How Nvidia's Research Lab Fueled Its $4T AI & Robotics Growth
When Bill Dally joined Nvidia’s research lab in 2009, it was a modest operation of about a dozen people, primarily focused on ray tracing, a sophisticated rendering technique used in computer graphics. Today, that once-small research arm has grown to over 400 individuals, playing a pivotal role in transforming Nvidia from a nineties startup known for video game GPUs into a $4 trillion powerhouse at the forefront of the artificial intelligence revolution. Now, the lab is setting its sights on developing the foundational technologies for robotics and advanced AI, with some of its pioneering work already appearing in commercial products, including a new suite of AI models, libraries, and infrastructure for robotics developers unveiled recently.
Dally, now Nvidia’s chief scientist, began consulting for the company in 2003 while still at Stanford University. A few years later, as he prepared to step down as department chair of Stanford’s computer science department, he planned a sabbatical. Nvidia, however, had a different vision. David Kirk, then heading the research lab, and Nvidia CEO Jensen Huang, believed a permanent position was a superior path. Dally recounted their “full-court press” to persuade him, an effort that ultimately succeeded. He reflected that the role became a “perfect fit” for his interests and talents, a place where he could make his most significant contribution to the world.
Upon taking the helm of the lab in 2009, Dally prioritized expansion. Researchers immediately branched out beyond ray tracing, delving into areas like circuit design and Very Large-Scale Integration (VLSI), a complex process that packs millions of transistors onto a single microchip. The lab’s growth has been continuous ever since. Dally emphasizes a strategic approach to research, constantly evaluating new and exciting areas to identify those with the highest potential to positively impact the company.
For a significant period, this strategic focus translated into building superior GPUs for artificial intelligence. Nvidia was remarkably early to the burgeoning AI field, exploring the concept of AI-optimized GPUs as far back as 2010—more than a decade before the current AI frenzy took hold. Dally recalls recognizing the transformative potential of AI early on and convincing Huang to “double down” on it. This foresight led to the specialization of their GPUs, the development of extensive supporting software, and proactive engagement with AI researchers globally, long before the mainstream recognized its relevance.
As Nvidia now commands a dominant position in the AI GPU market, the company’s research efforts have shifted to identify new frontiers beyond AI data centers. This exploration has led them squarely into physical AI and robotics. Dally envisions a future where robots become a massive global force, and Nvidia aims to be the “brains of all the robots,” necessitating the development of critical underlying technologies.
This is where Sanja Fidler, Nvidia’s vice president of AI research, comes in. Fidler joined the research lab in 2018, having already been involved in developing simulation models for robots with her team at MIT. Her work immediately captured Jensen Huang’s interest at a researchers’ reception. Fidler described the decision to join Nvidia as irresistible, citing both the compelling subject matter and a strong cultural alignment. Huang’s invitation, “come work with me, not with us, not for us,” resonated deeply.
Fidler subsequently established a research lab in Toronto, focusing on building simulations for physical AI within Omniverse, Nvidia’s platform for virtual world creation. A primary challenge in constructing these simulated environments was acquiring the necessary 3D data. This involved not only sourcing a vast volume of potential images but also developing the technology to convert these images into 3D renditions usable by simulators. Nvidia invested in “differentiable rendering,” a technology that makes rendering amenable to AI, enabling the conversion of 2D images or videos into 3D models.

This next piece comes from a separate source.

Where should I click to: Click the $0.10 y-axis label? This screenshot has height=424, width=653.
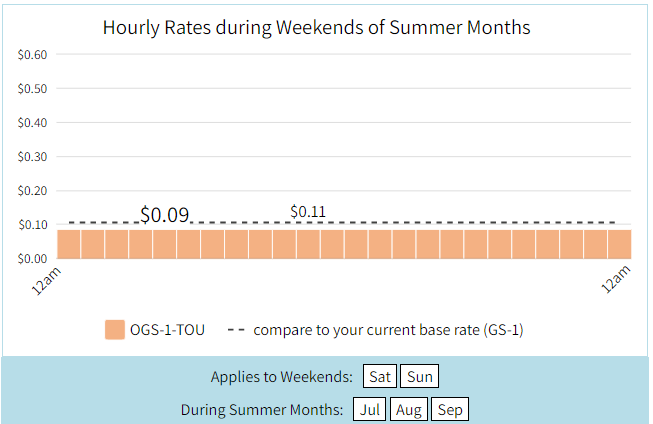(32, 225)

Omniverse released the first iteration of its image-to-3D model, GANverse3D, in 2021, and subsequently tackled the same process for video. By utilizing videos from robots and self-driving cars, they developed the Neuric Neural Reconstruction Engine, first announced in 2022, to create these advanced 3D models and simulations. These innovations form the technological backbone of the company’s Cosmos family of world AI models, which were unveiled at CES in January.
The lab’s current focus is on significantly accelerating these models. Just as video games require real-time responsiveness, robots demand even faster reaction times. Fidler explains that a robot could process the world 100 times faster than it unfolds, meaning that making these models substantially quicker would be immensely valuable for robotic and physical AI applications. Nvidia continues to make strides in this area, recently announcing a new fleet of world AI models specifically designed for generating synthetic data to train robots, alongside new libraries and infrastructure software for robotics developers.
Despite the rapid progress and the current enthusiasm surrounding robots, particularly humanoids, the Nvidia research team maintains a realistic perspective. Both Dally and Fidler caution that the widespread presence of humanoids in homes is still several years away, drawing parallels to the hype and timeline associated with autonomous vehicles. Dally emphasizes that AI, from visual AI enabling robot perception to generative AI assisting with task and motion planning and manipulation, has been the critical enabler. As individual challenges are overcome and the volume of training data for neural networks expands, the capabilities of these robots will continue to grow exponentially.